Le 1er mai, SkyCity Entertainment Group a annoncé dans une mise à jour du marché qu’elle abaissait ses prévisions de bénéfices pour l’exercice 2026. Cette révision est due à des problèmes macroéconomiques persistants, à une baisse des dépenses des consommateurs et à des pressions sur les coûts rencontrées au sein de ses unités commerciales en Nouvelle-Zélande et en Australie.
Selon cette nouvelle prévision, SkyCity s’attend à ce que son EBITDA sous-jacent pour l’exercice 2026 soit compris entre 180 et 190 millions de dollars néo-zélandais (entre 106 et 112 millions de dollars américains). Cette estimation est inférieure à celle précédemment attendue, qui était de 190 à 210 millions de dollars néo-zélandais. Par ailleurs, la société a également révisé à la baisse sa prévision d’EBITDA à un niveau actuel de 155 à 165 millions de dollars néo-zélandais (entre 91 et 97 millions de dollars américains), par rapport à la précédente fourchette de 170,6 à 190,6 millions de dollars néo-zélandais.
Les conditions macroéconomiques ont impacté les opérations de SkyCity, notamment les visites des consommateurs en mars 2026, avec une attention particulière sur Auckland et Adélaïde. Le coût élevé du carburant est cité comme l’un des facteurs pesant sur les clients, en plus d’autres éléments qui limitent les dépenses discrétionnaires. SkyCity souligne qu’il existe encore une grande incertitude quant à l’ampleur et à la durée de ces facteurs macroéconomiques. La situation pourrait s’aggraver, affectant davantage les perspectives futures.

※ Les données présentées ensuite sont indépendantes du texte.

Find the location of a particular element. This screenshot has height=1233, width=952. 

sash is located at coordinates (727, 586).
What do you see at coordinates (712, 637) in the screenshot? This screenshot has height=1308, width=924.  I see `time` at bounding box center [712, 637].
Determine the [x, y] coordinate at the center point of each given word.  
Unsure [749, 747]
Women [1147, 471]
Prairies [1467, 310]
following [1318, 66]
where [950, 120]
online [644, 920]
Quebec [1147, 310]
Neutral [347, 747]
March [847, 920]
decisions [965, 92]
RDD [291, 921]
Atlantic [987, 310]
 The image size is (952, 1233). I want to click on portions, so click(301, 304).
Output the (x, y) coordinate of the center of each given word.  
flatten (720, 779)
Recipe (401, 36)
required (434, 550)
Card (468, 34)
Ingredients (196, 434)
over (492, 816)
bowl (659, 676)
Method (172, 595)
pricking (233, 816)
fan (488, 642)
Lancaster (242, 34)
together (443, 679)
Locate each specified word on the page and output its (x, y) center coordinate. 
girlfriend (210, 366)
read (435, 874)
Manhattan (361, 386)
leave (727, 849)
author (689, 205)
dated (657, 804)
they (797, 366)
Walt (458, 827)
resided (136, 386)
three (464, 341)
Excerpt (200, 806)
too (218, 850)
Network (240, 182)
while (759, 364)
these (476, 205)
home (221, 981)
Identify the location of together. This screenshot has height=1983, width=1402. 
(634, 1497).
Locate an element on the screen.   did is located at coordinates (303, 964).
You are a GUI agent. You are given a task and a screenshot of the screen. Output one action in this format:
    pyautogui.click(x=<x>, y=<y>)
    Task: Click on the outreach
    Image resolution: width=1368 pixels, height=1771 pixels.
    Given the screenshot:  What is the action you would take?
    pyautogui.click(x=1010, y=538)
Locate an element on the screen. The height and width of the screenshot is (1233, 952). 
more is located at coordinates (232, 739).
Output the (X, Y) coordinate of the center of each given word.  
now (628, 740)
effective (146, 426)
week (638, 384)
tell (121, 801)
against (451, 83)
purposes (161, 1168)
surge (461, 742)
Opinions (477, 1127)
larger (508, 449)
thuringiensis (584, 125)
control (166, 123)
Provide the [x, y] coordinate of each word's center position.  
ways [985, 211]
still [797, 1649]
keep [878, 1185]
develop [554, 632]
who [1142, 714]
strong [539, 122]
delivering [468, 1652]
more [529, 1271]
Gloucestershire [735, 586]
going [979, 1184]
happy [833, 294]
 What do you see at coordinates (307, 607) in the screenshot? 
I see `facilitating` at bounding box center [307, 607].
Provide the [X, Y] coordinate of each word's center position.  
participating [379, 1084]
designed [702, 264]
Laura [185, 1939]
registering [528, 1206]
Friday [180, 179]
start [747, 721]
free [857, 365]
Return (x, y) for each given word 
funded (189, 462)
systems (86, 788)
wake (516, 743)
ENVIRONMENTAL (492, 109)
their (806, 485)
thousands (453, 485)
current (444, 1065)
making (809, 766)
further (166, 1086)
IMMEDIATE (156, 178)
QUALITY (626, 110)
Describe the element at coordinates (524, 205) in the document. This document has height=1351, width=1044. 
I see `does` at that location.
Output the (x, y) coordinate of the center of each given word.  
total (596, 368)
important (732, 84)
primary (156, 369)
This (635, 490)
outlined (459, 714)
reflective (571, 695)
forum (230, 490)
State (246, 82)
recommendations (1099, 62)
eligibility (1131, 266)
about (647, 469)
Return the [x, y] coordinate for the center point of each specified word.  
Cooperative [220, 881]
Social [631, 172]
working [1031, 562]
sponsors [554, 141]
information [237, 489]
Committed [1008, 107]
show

Pour répondre à cet environnement difficile, SkyCity a déjà mis en œuvre des mesures d’économie destinées à économiser plus de 10 millions de dollars néo-zélandais, comme initialement prévu. De nouvelles mesures seront également introduites avec l’aide de consultants externes. La révision des prévisions de bénéfices reflète également des coûts légèrement plus élevés liés aux mouvements de calendrier et aux impacts des taux de change. Ces pressions supplémentaires contribuent à la baisse de la fourchette de bénéfices attendue pour l’année.
SkyCity s’efforce de compenser la faiblesse des conditions commerciales par un contrôle plus strict des coûts. Néanmoins, la combinaison d’une demande plus faible et d’une pression accrue sur les dépenses a obligé l’entreprise à réajuster ses attentes pour l’année complète.
Sur le front des actifs, SkyCity a également fourni une mise à jour sur son programme de monétisation des actifs. La société a confirmé avoir conclu un accord non contraignant pour la vente potentielle de l’immeuble de bureaux du 99 Albert Street et de propriétés d’investissement sur Victoria Street. Elle recherche également l’intérêt des investisseurs pour The Grand Hotel. Ces démarches s’inscrivent dans un effort plus large visant à débloquer la valeur des actifs alors que la société s’adapte à l’environnement opérationnel actuel.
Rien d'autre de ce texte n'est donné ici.